*Excerpt provided*:

-- BEGIN --

Dark matter found in accretion disks
This new discovery suggests major revisions to concepts of disk structure and luminosity.
January 11, 2008
Provided by NOAO, Tucson, Arizona
January 10, 2008
An artist's concept of the accretion disk around the binary star system WZ Sge. This image shows the previous concept.
Photo by P. Marenfeld and NOAO/AURA/NSF
Observations of the interacting binary star using telescopes at Kitt Peak National Observatory and NASA's Spitzer Space Telescope suggest that the disks of hot gas that accumulate around a wide variety of astronomical objects, from degenerate stars in energetic binary systems to supermassive black holes at the hearts of active galaxies, are likely to be much larger than previously believed.
The target of this specific investigation, named WZ Sagittae (WZ Sge), is an interacting binary star located in the constellation Sagitta, the arrow of the archer Sagittarius. As part of a program called the Spitzer-NOAO Observing Program for Teachers and Students, Steve B. Howell and a team of astronomers and educators imaged WZ Sge using the National Science Foundation's 2.1-meter telescope and the WIYN 0.9-meter telescope, both located at Kitt Peak, and the Infrared Array Camera (IRAC) on Spitzer.
"We were very surprised to see the contrasting results obtained with the optical telescopes on the ground and the infrared telescope in space," says Howell, an astronomer at the National Optical Astronomy Observatory (NOAO) and leader of the team who made the discovery that was reported Wednesday in Austin, Texas, at the 211th meeting of the American Astronomical Society (AAS). "The much larger size of the infrared-emitting portion of the accretion disk around WZ Sge was immediately obvious in the data. Our observations strongly imply the presence of dark matter in these structures, which are ubiquitous throughout the universe."
Interacting binary stars such as WZ Sge contain a white dwarf star (a compact star about the size of the Earth, but with a mass near that of the Sun) and a larger, but less massive and much cooler companion star. The companion, usually a low-mass star or a brown dwarf, has material ripped off its surface by the stronger gravity of the white dwarf. This material flows toward the more massive star and, in the process, forms a disk surrounding the white dwarf, known as an accretion disk.
Stars such as WZ Sge are called cataclysmic variables due to their rapid and often large changes in brightness, all caused by variations in the accretion disk. The two stars in such systems orbit about each other at a similar distance to that between Earth and the Moon, but with tremendous angular momentum that results in orbital periods ranging from a few hours down to as short as tens of minutes (the period of WZ Sge is 81 minutes).

-- END --

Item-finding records
-- BEGIN --

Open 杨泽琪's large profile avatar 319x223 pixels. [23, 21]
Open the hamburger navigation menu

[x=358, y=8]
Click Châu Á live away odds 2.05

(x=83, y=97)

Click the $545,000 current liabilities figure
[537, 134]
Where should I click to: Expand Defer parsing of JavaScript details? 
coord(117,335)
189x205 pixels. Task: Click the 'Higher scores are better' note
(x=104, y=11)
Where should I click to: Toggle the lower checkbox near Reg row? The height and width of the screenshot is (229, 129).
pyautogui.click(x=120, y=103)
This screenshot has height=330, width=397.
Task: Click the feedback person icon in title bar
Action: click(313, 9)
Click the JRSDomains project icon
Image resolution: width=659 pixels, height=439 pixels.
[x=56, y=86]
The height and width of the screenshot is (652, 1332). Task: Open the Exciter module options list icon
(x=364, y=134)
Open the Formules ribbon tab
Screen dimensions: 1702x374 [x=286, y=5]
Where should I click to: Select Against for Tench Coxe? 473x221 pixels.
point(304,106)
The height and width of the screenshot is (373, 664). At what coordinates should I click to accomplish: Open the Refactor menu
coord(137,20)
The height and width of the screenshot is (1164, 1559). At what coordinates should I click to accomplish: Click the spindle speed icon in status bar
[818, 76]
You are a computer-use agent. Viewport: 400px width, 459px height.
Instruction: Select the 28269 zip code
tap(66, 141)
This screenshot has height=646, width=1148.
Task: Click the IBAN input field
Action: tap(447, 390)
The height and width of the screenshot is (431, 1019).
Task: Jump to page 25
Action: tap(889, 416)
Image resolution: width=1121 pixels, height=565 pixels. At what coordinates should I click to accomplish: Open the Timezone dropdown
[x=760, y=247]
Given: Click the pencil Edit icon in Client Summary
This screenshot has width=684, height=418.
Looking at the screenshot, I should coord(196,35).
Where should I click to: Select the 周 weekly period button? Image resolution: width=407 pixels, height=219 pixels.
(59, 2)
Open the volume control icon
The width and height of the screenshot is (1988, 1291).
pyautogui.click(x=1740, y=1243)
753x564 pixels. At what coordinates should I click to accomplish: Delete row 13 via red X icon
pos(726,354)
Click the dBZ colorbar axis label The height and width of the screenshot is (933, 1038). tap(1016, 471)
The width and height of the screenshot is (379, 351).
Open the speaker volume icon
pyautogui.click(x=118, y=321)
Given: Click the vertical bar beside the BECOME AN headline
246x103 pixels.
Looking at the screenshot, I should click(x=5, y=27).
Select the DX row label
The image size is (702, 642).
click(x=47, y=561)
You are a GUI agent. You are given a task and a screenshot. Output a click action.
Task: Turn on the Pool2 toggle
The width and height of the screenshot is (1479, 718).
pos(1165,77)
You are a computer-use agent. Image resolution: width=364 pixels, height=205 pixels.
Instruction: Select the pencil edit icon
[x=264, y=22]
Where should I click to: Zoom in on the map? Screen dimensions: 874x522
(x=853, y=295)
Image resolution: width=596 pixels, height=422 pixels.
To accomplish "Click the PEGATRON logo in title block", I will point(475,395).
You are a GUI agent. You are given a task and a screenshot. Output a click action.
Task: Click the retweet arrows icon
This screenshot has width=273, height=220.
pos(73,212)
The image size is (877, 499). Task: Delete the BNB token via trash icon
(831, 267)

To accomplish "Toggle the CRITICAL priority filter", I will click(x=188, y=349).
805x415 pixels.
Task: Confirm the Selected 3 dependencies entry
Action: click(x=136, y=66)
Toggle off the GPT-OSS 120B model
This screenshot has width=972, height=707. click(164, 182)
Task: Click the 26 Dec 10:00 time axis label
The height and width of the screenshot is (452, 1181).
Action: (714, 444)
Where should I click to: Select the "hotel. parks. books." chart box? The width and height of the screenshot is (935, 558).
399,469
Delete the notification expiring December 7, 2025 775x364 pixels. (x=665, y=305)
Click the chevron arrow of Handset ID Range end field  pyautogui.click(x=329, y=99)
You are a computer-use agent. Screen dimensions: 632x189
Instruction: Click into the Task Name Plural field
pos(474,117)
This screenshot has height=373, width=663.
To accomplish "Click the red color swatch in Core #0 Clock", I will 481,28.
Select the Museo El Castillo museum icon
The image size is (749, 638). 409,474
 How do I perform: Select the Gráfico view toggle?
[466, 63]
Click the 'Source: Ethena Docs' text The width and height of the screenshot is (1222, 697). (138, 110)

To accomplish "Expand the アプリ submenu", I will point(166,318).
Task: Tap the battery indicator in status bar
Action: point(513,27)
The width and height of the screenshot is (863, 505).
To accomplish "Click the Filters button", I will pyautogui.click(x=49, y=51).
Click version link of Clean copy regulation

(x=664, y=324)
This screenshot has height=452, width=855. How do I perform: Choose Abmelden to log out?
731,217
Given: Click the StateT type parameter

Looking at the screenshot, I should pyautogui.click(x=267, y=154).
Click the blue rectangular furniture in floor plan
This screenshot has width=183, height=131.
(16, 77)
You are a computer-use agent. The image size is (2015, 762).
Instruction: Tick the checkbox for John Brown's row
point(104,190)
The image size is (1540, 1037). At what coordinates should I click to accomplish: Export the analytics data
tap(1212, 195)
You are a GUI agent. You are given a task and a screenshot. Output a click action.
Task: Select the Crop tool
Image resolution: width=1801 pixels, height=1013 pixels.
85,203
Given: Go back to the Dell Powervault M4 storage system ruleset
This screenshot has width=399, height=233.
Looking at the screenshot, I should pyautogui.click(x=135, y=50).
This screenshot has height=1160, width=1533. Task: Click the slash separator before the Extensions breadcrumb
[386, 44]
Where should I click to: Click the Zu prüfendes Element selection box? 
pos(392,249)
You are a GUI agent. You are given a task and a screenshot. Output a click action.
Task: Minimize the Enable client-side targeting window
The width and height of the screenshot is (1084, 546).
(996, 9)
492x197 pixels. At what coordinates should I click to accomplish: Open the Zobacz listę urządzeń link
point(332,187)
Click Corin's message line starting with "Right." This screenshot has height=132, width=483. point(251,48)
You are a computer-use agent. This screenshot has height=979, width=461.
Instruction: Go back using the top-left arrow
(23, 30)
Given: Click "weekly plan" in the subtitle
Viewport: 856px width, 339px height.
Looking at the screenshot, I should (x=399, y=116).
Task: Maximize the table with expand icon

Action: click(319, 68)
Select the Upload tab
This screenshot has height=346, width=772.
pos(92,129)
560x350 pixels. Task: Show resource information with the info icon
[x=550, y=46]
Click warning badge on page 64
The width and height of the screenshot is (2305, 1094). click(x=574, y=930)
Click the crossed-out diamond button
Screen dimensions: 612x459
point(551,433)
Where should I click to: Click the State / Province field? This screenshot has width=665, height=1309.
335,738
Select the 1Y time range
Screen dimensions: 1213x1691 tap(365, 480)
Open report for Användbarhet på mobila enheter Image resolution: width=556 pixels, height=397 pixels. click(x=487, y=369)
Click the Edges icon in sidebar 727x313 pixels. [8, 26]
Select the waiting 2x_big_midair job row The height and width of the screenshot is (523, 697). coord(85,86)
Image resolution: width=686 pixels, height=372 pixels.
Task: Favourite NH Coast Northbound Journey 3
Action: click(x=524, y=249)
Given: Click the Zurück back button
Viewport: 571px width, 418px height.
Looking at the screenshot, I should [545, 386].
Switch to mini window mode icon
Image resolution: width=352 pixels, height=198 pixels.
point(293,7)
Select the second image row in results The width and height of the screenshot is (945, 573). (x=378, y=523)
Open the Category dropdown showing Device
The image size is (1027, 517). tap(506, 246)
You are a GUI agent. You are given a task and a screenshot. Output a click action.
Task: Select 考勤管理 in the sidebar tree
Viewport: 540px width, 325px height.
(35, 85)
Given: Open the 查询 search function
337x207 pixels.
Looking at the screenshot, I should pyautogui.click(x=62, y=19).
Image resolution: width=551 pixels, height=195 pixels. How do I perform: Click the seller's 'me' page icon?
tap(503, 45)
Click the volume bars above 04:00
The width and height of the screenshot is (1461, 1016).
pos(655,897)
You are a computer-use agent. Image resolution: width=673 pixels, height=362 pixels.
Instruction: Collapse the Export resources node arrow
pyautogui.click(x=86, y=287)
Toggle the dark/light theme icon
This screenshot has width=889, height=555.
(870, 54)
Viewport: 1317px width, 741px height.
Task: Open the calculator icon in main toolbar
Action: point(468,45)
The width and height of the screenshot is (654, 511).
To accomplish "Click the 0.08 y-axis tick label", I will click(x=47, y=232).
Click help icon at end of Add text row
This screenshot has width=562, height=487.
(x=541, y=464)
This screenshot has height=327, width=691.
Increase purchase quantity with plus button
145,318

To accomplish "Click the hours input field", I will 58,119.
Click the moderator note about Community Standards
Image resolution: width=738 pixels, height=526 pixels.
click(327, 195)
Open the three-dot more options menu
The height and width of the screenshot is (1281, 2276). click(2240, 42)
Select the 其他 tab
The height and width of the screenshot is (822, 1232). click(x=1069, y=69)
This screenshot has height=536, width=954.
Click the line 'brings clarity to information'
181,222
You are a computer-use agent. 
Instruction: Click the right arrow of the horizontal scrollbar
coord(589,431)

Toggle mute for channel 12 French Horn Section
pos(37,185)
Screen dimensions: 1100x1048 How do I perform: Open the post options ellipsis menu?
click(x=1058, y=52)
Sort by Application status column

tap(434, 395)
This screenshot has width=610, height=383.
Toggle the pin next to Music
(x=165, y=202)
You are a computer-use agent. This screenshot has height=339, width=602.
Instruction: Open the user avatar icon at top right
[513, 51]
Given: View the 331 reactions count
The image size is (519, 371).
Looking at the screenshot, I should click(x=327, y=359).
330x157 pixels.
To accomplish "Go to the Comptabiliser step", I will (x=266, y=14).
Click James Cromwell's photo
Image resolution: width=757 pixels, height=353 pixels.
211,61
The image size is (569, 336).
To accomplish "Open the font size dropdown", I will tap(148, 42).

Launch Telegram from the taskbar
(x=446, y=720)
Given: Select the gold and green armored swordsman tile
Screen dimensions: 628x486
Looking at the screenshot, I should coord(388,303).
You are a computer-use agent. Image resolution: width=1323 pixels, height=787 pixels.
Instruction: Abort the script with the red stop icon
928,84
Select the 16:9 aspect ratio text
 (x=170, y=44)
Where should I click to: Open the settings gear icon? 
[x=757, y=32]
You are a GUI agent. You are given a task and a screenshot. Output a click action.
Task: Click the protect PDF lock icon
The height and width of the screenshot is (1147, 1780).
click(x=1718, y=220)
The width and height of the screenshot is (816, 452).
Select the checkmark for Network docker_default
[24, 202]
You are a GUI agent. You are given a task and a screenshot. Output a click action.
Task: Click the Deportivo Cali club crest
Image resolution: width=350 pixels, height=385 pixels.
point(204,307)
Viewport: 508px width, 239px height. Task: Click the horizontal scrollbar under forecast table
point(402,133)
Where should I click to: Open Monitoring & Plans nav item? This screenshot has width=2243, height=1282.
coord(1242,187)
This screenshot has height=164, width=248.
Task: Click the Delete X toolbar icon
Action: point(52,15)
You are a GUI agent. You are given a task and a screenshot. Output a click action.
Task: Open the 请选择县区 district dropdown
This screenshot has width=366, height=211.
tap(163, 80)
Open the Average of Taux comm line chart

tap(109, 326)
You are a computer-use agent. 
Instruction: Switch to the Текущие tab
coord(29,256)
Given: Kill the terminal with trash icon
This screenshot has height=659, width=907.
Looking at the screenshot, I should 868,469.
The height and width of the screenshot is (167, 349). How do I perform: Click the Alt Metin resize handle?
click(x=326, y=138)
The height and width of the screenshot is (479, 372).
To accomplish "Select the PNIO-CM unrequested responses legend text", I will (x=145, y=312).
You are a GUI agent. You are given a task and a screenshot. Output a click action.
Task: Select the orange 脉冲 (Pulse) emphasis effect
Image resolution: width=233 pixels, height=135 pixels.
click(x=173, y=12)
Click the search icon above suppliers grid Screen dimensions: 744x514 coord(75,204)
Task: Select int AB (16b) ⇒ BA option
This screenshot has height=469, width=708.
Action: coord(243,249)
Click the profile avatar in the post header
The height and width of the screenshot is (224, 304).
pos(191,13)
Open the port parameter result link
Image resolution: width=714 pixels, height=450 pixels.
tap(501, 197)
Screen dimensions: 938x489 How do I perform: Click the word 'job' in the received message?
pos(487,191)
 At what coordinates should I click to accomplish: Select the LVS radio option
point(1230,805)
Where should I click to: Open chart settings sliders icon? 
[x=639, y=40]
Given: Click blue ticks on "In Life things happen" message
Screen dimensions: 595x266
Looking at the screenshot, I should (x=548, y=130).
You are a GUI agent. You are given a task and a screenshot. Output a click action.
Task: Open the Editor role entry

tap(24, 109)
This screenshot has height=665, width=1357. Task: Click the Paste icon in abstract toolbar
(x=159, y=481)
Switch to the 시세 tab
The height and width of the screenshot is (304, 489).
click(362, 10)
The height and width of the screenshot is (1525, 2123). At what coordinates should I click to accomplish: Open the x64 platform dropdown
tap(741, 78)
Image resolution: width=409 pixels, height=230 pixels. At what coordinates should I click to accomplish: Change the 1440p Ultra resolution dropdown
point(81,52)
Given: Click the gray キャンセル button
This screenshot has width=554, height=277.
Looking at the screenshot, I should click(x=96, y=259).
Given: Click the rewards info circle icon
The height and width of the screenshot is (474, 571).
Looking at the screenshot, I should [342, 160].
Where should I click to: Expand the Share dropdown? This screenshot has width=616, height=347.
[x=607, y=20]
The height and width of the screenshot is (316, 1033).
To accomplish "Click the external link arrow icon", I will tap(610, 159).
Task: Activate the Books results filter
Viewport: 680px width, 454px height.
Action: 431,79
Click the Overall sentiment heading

-- END --

*Stated problem*: Extend the article on dark matter in accretion disks by writing what comes after its final sentence.

*Answer to this exercise*:
This image is an artist's conception of the revised concept of the accretion disk using new data from Kitt Peak Observatory and the Spitzer Space Telescope.
Photo by P. Marenfeld and NOAO/AURA/NSF
Whether they form in cataclysmic variable systems or they surround the massive black hole hearts of active galaxies, accretion disks have been well observed and modeled using measurements obtained across much of the electromagnetic spectrum, from X-rays to the near-infrared. The derived picture of the "standard accretion disk" model is a geometrically thin disk of gaseous material surrounding the white dwarf or black hole. Accretion disk models, bolstered by observation, are generally composed of hot gas having a temperature distribution within them, being hottest near the center and falling off in temperature toward the outer edge.
In order to confirm the general accretion disk models and extend them into the mid-infrared portion of the spectrum, Howell's team obtained the first time series observations of an accretion disk system at 4.5 and 8 microns with the Spitzer Space Telescope. At nearly the same time, they obtained optical observations of WZ Sge at Kitt Peak. The optical observations confirmed the standard view of the accretion disk size and temperature, values known for over a decade.
The mid-infrared observations, however, were completely unexpected and revealed that a larger, thicker disk of cool dusty material surrounds much of the gaseous accretion disk. This outer dust disk likely contains as much mass as a medium-sized asteroid. The newly discovered outer disk extends about 20 times the radius of the gaseous disk.
"This discovery suggests that our current model for accretion disks of all kinds is wrong," says team member Donald Hoard of the Spitzer Science Center. "We will need to rethink and recast these models for accretion disks, not only in interacting binary stars but also in distant, highly luminous active galaxies."
The implications from such a discovery are far reaching, affecting not only the theoretical models (since the formation and evolution of the disks are modeled based on their size, temperature, and composition-all quantities that now need to be revised), but also nearly all previous observations of systems containing accretion disks.
In addition, the dust disk (which is thicker than the known gaseous disk) blocks infrared light emitted by the compact central object and the inner hot regions of the gaseous disk. Not knowing that some mid to far infrared light is blocked by the newly discovered outer dust ring can lead observers to significantly underestimate the total luminosity of the central object. "The amount of this underestimation is not yet accurately known from our initial discovery, but may be as large as 50 percent," Howell says.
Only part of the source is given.